| PROBLEM |
Exact copies of all the records below should be returned.

[Saved entries]

──────

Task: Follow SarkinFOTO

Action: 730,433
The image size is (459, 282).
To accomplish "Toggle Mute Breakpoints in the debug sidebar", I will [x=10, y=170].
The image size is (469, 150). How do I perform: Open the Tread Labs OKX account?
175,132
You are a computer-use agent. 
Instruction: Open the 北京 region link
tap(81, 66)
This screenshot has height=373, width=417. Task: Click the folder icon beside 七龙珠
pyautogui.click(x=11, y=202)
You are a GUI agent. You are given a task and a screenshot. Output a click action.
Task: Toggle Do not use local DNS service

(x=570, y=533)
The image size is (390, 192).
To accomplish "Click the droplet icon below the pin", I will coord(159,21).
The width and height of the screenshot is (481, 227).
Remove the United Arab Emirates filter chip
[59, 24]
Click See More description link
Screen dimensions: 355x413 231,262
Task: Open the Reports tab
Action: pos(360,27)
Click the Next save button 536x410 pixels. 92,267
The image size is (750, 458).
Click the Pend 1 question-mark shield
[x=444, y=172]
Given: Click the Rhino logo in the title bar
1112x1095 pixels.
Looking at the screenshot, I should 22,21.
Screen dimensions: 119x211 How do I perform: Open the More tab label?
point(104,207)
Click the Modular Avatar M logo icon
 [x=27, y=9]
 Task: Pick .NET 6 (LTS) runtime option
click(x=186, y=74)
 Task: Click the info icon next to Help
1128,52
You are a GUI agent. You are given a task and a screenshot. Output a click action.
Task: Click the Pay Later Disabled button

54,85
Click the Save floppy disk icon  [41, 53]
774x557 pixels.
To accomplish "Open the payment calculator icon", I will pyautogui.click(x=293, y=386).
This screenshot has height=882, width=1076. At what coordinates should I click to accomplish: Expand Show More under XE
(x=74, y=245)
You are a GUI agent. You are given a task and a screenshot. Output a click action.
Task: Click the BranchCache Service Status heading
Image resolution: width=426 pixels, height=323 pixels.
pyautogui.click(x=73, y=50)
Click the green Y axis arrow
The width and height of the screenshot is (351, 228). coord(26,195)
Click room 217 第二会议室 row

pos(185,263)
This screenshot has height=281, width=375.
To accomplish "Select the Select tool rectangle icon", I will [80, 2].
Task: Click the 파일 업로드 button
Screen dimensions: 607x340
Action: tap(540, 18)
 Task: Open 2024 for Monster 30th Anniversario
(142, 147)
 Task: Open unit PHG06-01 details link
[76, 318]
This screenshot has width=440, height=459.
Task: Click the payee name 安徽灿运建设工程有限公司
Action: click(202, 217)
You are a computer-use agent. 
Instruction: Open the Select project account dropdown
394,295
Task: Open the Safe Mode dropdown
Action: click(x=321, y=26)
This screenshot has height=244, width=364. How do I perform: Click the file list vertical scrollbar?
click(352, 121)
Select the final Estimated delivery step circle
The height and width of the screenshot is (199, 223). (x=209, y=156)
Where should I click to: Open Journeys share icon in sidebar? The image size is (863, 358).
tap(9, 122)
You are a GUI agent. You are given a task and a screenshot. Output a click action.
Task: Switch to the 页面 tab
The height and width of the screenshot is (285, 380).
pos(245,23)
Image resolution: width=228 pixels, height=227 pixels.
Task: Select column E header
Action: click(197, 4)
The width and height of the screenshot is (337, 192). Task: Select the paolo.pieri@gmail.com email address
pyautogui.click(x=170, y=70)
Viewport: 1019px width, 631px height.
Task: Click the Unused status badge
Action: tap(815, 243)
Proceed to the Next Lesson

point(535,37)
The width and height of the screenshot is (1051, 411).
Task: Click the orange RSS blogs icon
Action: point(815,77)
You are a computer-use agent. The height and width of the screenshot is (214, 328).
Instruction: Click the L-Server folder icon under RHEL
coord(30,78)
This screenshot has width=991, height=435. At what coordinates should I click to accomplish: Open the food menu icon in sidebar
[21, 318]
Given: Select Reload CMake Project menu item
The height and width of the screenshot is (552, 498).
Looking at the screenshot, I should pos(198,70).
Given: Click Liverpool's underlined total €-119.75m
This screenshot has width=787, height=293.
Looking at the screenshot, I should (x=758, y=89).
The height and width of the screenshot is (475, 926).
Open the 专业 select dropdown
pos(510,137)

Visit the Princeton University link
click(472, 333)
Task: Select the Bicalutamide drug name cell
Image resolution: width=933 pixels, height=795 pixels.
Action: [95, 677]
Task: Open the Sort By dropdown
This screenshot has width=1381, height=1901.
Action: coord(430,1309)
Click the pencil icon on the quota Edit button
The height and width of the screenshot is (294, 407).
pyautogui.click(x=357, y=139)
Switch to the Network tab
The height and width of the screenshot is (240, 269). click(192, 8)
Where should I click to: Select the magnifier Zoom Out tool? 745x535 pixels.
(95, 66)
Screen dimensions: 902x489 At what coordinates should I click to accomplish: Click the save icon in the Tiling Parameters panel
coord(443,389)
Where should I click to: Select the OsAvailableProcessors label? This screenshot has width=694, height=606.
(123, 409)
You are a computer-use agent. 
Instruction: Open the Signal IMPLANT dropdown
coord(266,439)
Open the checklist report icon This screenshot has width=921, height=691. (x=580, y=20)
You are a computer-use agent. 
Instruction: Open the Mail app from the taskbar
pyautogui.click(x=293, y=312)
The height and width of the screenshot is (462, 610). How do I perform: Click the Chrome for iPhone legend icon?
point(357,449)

──────

| EXERCISE OUTPUT |
Task: Follow SarkinFOTO

Action: 730,433
The image size is (459, 282).
To accomplish "Toggle Mute Breakpoints in the debug sidebar", I will [x=10, y=170].
The image size is (469, 150). How do I perform: Open the Tread Labs OKX account?
175,132
You are a computer-use agent. 
Instruction: Open the 北京 region link
tap(81, 66)
This screenshot has height=373, width=417. Task: Click the folder icon beside 七龙珠
pyautogui.click(x=11, y=202)
You are a GUI agent. You are given a task and a screenshot. Output a click action.
Task: Toggle Do not use local DNS service

(x=570, y=533)
The image size is (390, 192).
To accomplish "Click the droplet icon below the pin", I will coord(159,21).
The width and height of the screenshot is (481, 227).
Remove the United Arab Emirates filter chip
[59, 24]
Click See More description link
Screen dimensions: 355x413 231,262
Task: Open the Reports tab
Action: pos(360,27)
Click the Next save button 536x410 pixels. 92,267
The image size is (750, 458).
Click the Pend 1 question-mark shield
[x=444, y=172]
Given: Click the Rhino logo in the title bar
1112x1095 pixels.
Looking at the screenshot, I should 22,21.
Screen dimensions: 119x211 How do I perform: Open the More tab label?
point(104,207)
Click the Modular Avatar M logo icon
 [x=27, y=9]
 Task: Pick .NET 6 (LTS) runtime option
click(x=186, y=74)
 Task: Click the info icon next to Help
1128,52
You are a GUI agent. You are given a task and a screenshot. Output a click action.
Task: Click the Pay Later Disabled button

54,85
Click the Save floppy disk icon  [41, 53]
774x557 pixels.
To accomplish "Open the payment calculator icon", I will pyautogui.click(x=293, y=386).
This screenshot has height=882, width=1076. At what coordinates should I click to accomplish: Expand Show More under XE
(x=74, y=245)
You are a GUI agent. You are given a task and a screenshot. Output a click action.
Task: Click the BranchCache Service Status heading
Image resolution: width=426 pixels, height=323 pixels.
pyautogui.click(x=73, y=50)
Click the green Y axis arrow
The width and height of the screenshot is (351, 228). coord(26,195)
Click room 217 第二会议室 row

pos(185,263)
This screenshot has height=281, width=375.
To accomplish "Select the Select tool rectangle icon", I will [80, 2].
Task: Click the 파일 업로드 button
Screen dimensions: 607x340
Action: tap(540, 18)
 Task: Open 2024 for Monster 30th Anniversario
(142, 147)
 Task: Open unit PHG06-01 details link
[76, 318]
This screenshot has width=440, height=459.
Task: Click the payee name 安徽灿运建设工程有限公司
Action: click(202, 217)
You are a computer-use agent. 
Instruction: Open the Select project account dropdown
394,295
Task: Open the Safe Mode dropdown
Action: click(x=321, y=26)
This screenshot has height=244, width=364. How do I perform: Click the file list vertical scrollbar?
click(352, 121)
Select the final Estimated delivery step circle
The height and width of the screenshot is (199, 223). (x=209, y=156)
Where should I click to: Open Journeys share icon in sidebar? The image size is (863, 358).
tap(9, 122)
You are a GUI agent. You are given a task and a screenshot. Output a click action.
Task: Switch to the 页面 tab
The height and width of the screenshot is (285, 380).
pos(245,23)
Image resolution: width=228 pixels, height=227 pixels.
Task: Select column E header
Action: click(197, 4)
The width and height of the screenshot is (337, 192). Task: Select the paolo.pieri@gmail.com email address
pyautogui.click(x=170, y=70)
Viewport: 1019px width, 631px height.
Task: Click the Unused status badge
Action: tap(815, 243)
Proceed to the Next Lesson

point(535,37)
The width and height of the screenshot is (1051, 411).
Task: Click the orange RSS blogs icon
Action: point(815,77)
You are a computer-use agent. The height and width of the screenshot is (214, 328).
Instruction: Click the L-Server folder icon under RHEL
coord(30,78)
This screenshot has width=991, height=435. At what coordinates should I click to accomplish: Open the food menu icon in sidebar
[21, 318]
Given: Select Reload CMake Project menu item
The height and width of the screenshot is (552, 498).
Looking at the screenshot, I should pos(198,70).
Given: Click Liverpool's underlined total €-119.75m
This screenshot has width=787, height=293.
Looking at the screenshot, I should (x=758, y=89).
The height and width of the screenshot is (475, 926).
Open the 专业 select dropdown
pos(510,137)

Visit the Princeton University link
click(472, 333)
Task: Select the Bicalutamide drug name cell
Image resolution: width=933 pixels, height=795 pixels.
Action: [95, 677]
Task: Open the Sort By dropdown
This screenshot has width=1381, height=1901.
Action: coord(430,1309)
Click the pencil icon on the quota Edit button
The height and width of the screenshot is (294, 407).
pyautogui.click(x=357, y=139)
Switch to the Network tab
The height and width of the screenshot is (240, 269). click(192, 8)
Where should I click to: Select the magnifier Zoom Out tool? 745x535 pixels.
(95, 66)
Screen dimensions: 902x489 At what coordinates should I click to accomplish: Click the save icon in the Tiling Parameters panel
coord(443,389)
Where should I click to: Select the OsAvailableProcessors label? This screenshot has width=694, height=606.
(123, 409)
You are a computer-use agent. 
Instruction: Open the Signal IMPLANT dropdown
coord(266,439)
Open the checklist report icon This screenshot has width=921, height=691. (x=580, y=20)
You are a computer-use agent. 
Instruction: Open the Mail app from the taskbar
pyautogui.click(x=293, y=312)
The height and width of the screenshot is (462, 610). How do I perform: Click the Chrome for iPhone legend icon?
point(357,449)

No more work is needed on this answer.